Particle Scale Modeling of CuFeAlO4 During Reduction with CO in Chemical Looping Applications

Particle scale models that couple reaction phenomena to changes in the solid-state chemistry of an oxygen carrier system are critical to the advancement of the chemical looping concept by allowing for a means to assess process scale up. This work presents an analysis of the reduction for a CuFeAlO4 oxygen carrier with Carbon Monoxide (CO). The analysis was utilized to aid in the application of particle scale model representation of the carrier system. An experimentally driven study was conducted to provide an array of operational/parametric data sets for the analysis and their impact accessed. Quantification of the cubic spinel oxide phase and changes due to lattice oxygen depletion from reduction were explored to link the solid-state chemistry changes to the reaction progression.
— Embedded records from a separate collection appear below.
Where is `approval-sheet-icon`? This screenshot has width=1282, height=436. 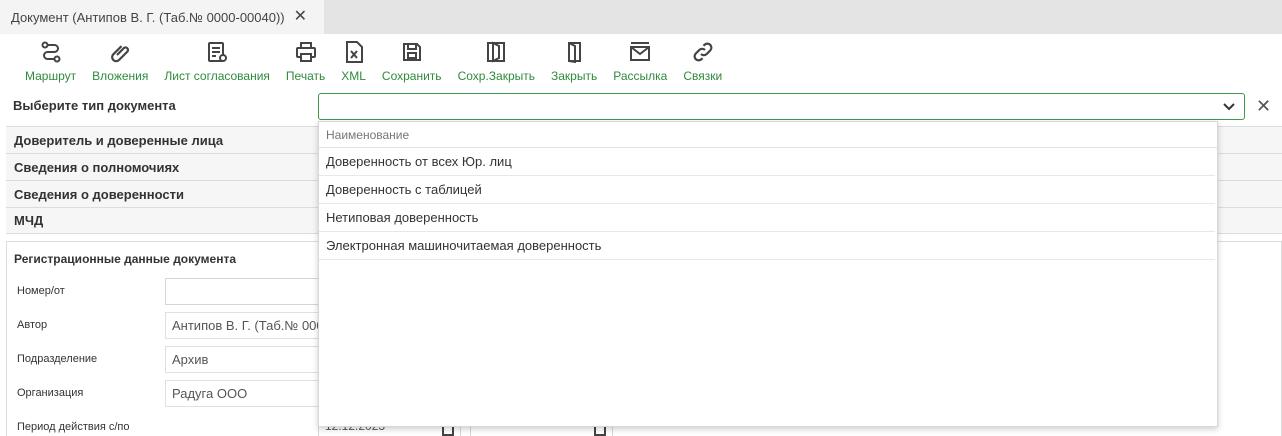 approval-sheet-icon is located at coordinates (218, 52).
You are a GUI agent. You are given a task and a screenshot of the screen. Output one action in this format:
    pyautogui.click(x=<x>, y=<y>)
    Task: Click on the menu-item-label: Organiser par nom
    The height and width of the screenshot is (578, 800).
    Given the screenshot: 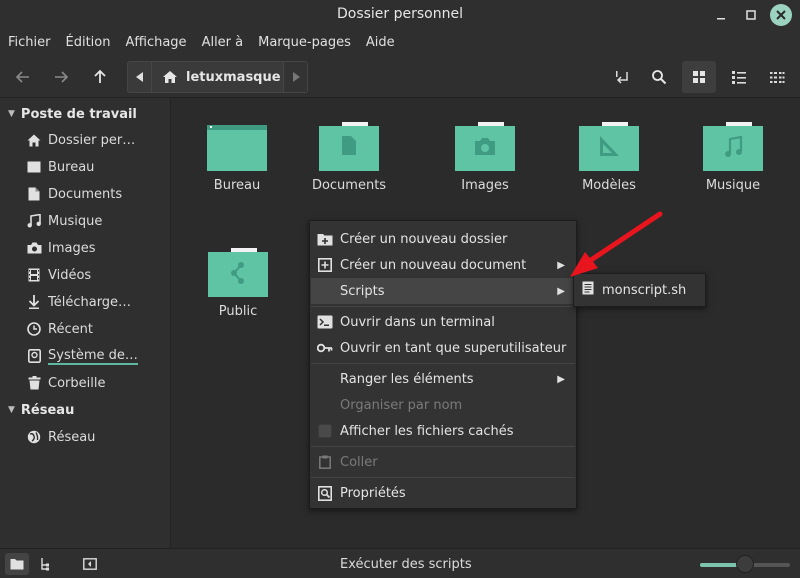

Reduction occurred in a multistep process as oxygen was depleted from the structure. Oxygen bound to Cu cations were the first to react with CO. As oxygen was depleted further phase re-orientation occurred resulting in an iron based aluminate (FeAl2O4) with discrete metallic copper present. FeAl2O4 was further depleted of oxygen to metallic Fe and alumina. The multistep process was emulated through the use of a multi-interface Grainy pellet model. To add to the utility of the model, the effects of product gas, CO2, on the reaction progression were incorporated into the description. In addition, the catalytic effects of the Boudouard reaction were examined and incorporated into the representation adding to the novelty of the work.